Global education design company Nanogirl Labs turned around its operational model in less than a week after lockdown. It pivoted to an online subscription business, tripled its team and created a full production studio. It currently has subscribers in 75 countries.
Vincent says: “A client who, before COVID-19, planned to borrow NZ$100,000 to open a second Pilates studio, has now seen that building an online platform with a paywall is a much more profitable way to do business and with a cost that is one-tenth of a physical premises.”
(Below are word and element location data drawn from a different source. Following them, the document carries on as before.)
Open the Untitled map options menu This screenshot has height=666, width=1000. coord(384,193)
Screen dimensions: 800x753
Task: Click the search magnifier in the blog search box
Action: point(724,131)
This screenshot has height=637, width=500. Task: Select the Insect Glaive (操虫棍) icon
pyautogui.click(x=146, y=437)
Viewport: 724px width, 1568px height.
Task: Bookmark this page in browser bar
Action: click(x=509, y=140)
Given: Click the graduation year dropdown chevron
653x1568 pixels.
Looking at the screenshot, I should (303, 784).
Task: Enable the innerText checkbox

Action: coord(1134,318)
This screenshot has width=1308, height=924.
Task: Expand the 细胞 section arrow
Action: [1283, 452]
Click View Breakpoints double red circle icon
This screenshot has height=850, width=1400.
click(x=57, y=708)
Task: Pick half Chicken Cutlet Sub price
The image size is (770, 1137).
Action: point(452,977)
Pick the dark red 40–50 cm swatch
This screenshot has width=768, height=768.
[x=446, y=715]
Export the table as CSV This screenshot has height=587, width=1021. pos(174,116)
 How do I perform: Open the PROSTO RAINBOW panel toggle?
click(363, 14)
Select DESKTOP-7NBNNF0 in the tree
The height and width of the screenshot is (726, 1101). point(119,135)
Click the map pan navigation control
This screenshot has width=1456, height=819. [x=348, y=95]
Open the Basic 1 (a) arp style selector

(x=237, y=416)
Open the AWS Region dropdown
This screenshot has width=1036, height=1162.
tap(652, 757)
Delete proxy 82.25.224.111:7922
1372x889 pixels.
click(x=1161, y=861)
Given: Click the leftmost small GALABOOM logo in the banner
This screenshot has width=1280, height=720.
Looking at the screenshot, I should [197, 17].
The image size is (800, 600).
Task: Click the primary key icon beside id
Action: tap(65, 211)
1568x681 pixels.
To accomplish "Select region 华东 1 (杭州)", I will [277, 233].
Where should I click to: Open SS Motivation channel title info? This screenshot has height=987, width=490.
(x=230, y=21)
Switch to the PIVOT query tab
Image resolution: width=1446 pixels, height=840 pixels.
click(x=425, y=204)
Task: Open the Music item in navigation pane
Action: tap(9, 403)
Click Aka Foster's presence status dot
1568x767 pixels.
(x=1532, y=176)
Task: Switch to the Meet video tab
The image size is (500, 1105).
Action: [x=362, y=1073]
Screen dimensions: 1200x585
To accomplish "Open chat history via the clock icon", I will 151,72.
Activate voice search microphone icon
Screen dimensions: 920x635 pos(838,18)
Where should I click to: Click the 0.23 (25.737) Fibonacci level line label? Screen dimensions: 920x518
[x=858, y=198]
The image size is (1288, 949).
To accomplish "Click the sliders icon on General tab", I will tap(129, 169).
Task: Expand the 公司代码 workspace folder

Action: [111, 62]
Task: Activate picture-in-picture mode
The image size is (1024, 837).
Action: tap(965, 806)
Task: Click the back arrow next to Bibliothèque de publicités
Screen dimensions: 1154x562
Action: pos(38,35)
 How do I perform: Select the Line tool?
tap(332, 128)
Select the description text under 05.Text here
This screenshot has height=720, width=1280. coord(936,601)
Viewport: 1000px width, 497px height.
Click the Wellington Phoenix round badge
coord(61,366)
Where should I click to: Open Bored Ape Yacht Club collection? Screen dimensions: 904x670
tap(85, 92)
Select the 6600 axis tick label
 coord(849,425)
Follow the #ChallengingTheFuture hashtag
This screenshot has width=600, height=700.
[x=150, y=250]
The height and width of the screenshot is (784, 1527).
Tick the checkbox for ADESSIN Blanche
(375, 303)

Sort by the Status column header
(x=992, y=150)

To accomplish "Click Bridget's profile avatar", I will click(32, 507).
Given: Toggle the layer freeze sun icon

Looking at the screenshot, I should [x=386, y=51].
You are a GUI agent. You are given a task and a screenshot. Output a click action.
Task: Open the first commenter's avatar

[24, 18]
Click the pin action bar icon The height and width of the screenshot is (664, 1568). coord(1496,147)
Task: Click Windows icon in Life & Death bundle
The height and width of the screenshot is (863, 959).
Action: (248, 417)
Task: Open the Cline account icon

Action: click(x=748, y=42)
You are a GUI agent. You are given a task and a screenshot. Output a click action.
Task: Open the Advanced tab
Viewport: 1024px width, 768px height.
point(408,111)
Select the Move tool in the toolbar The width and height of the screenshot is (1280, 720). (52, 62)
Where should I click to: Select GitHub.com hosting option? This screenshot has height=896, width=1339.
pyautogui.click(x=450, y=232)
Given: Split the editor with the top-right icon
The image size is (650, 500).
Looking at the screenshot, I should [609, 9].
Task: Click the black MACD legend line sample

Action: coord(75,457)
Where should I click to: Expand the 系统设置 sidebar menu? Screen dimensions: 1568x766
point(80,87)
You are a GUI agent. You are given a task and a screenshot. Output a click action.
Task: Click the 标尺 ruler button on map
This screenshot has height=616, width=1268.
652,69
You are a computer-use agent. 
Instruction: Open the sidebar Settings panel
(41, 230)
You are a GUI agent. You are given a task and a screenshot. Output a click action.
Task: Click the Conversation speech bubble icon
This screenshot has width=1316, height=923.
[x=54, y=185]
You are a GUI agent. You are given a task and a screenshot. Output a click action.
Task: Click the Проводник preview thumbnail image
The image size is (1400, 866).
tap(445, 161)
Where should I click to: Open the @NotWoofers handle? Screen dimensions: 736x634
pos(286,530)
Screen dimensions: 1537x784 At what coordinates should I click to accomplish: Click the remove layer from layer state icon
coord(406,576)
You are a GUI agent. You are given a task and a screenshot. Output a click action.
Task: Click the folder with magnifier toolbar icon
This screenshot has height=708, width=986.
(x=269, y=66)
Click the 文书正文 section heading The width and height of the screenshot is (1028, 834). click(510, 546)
Another client, who owns a construction company, was able to pick up contracts that larger organisations couldn't service post-lockdown, says Vincent.
“He did need five more employees, but because he had been able to do a lot of work on the culture and values of the business, he was able to scale up without too much disruption.”
Ogilvie says: “Lockdown has definitely encouraged quite a large number of people to envisage how they might pivot to new opportunities.
“Rather than reinvent their existing business, we have seen more clients start with a clean sheet of paper and create businesses that appear more profitable and promising or invest in start-ups.
“I have a client who works in the film industry who is looking at making chassis for drones. There is a lot of tinkering in sheds going on.”